**Directions for this task**
Retype everything from the start of the records down to the line containing "The image size is (1527, 873). tap(54, 558)", both ends included, with no changes.

**Extracted information**
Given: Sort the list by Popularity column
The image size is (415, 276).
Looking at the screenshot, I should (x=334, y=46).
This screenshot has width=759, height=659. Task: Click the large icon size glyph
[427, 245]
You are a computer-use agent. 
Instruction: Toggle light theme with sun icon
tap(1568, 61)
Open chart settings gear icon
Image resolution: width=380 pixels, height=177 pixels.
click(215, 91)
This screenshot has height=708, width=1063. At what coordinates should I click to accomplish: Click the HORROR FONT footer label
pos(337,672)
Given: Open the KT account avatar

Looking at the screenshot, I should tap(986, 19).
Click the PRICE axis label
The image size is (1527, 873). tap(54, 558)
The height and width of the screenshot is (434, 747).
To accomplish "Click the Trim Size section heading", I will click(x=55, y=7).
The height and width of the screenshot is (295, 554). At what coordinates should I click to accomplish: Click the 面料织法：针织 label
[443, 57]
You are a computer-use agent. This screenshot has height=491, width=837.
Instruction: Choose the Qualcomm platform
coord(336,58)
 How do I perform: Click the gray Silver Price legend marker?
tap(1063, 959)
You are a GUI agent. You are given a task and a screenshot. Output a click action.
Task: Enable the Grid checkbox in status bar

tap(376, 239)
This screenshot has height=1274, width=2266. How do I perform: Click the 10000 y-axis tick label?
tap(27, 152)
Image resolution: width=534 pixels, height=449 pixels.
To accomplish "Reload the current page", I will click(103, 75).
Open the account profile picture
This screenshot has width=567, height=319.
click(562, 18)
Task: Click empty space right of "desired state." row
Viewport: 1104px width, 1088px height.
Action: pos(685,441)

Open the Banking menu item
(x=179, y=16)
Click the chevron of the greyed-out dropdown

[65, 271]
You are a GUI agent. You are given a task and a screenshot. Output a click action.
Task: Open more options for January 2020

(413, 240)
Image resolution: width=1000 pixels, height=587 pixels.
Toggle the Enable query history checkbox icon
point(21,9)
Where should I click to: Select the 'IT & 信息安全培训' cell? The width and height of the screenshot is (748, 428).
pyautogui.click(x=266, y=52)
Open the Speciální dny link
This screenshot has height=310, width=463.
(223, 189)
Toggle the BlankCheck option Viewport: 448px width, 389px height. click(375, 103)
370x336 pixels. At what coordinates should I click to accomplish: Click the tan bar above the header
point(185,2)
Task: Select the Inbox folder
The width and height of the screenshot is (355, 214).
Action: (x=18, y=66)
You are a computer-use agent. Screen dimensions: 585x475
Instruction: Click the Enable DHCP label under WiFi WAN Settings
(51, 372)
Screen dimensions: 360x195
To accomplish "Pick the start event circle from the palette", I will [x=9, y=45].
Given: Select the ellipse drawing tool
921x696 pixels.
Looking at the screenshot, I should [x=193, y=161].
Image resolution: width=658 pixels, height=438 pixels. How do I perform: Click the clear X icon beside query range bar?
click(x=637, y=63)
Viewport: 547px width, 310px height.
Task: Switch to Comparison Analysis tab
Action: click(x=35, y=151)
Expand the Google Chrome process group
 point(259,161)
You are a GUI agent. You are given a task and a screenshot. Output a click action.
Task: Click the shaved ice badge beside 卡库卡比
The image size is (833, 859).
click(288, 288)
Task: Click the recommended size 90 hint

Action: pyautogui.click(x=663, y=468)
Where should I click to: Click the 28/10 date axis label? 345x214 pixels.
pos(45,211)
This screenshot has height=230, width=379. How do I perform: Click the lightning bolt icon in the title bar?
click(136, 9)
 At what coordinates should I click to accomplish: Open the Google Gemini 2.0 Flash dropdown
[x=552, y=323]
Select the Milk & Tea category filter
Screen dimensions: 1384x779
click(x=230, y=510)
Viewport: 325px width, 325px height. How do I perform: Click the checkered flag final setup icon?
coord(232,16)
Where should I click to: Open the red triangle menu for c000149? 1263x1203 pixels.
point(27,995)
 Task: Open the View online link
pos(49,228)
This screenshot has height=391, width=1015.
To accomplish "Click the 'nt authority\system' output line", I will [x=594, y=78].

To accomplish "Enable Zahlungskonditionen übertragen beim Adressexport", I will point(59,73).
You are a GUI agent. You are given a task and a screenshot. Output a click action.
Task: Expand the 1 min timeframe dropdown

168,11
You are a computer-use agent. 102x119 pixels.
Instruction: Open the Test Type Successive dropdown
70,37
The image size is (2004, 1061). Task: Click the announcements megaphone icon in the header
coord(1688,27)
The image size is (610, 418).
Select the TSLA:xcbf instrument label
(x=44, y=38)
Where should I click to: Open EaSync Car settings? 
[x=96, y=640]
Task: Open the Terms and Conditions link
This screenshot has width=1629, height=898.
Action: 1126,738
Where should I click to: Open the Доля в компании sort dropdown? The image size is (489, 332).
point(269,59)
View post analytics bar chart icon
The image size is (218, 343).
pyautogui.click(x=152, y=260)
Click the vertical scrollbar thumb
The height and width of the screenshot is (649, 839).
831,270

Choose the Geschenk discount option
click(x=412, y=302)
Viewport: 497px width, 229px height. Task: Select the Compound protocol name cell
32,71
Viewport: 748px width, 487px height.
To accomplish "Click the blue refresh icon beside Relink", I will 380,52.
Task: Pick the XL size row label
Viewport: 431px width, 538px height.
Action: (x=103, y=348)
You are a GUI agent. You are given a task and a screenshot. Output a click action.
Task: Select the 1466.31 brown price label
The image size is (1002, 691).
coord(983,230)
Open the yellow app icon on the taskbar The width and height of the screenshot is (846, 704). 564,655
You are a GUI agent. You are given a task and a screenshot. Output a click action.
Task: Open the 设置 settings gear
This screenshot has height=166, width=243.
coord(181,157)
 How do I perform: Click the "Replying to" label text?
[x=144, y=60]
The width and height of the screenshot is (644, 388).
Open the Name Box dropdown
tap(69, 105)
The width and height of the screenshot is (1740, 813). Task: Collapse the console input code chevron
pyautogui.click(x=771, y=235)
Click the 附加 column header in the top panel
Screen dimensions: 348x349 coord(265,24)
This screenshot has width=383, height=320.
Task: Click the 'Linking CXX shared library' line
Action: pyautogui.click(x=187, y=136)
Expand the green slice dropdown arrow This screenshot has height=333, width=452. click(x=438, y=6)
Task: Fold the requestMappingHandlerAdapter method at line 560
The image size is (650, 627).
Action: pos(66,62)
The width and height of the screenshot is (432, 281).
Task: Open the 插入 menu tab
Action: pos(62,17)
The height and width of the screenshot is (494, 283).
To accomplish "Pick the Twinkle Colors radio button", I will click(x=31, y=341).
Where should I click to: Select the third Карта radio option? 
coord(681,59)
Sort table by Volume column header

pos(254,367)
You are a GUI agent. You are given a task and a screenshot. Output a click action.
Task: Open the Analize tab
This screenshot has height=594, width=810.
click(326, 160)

**Complete response**
Given: Sort the list by Popularity column
The image size is (415, 276).
Looking at the screenshot, I should (x=334, y=46).
This screenshot has width=759, height=659. Task: Click the large icon size glyph
[427, 245]
You are a computer-use agent. 
Instruction: Toggle light theme with sun icon
tap(1568, 61)
Open chart settings gear icon
Image resolution: width=380 pixels, height=177 pixels.
click(215, 91)
This screenshot has height=708, width=1063. At what coordinates should I click to accomplish: Click the HORROR FONT footer label
pos(337,672)
Given: Open the KT account avatar

Looking at the screenshot, I should tap(986, 19).
Click the PRICE axis label
The image size is (1527, 873). tap(54, 558)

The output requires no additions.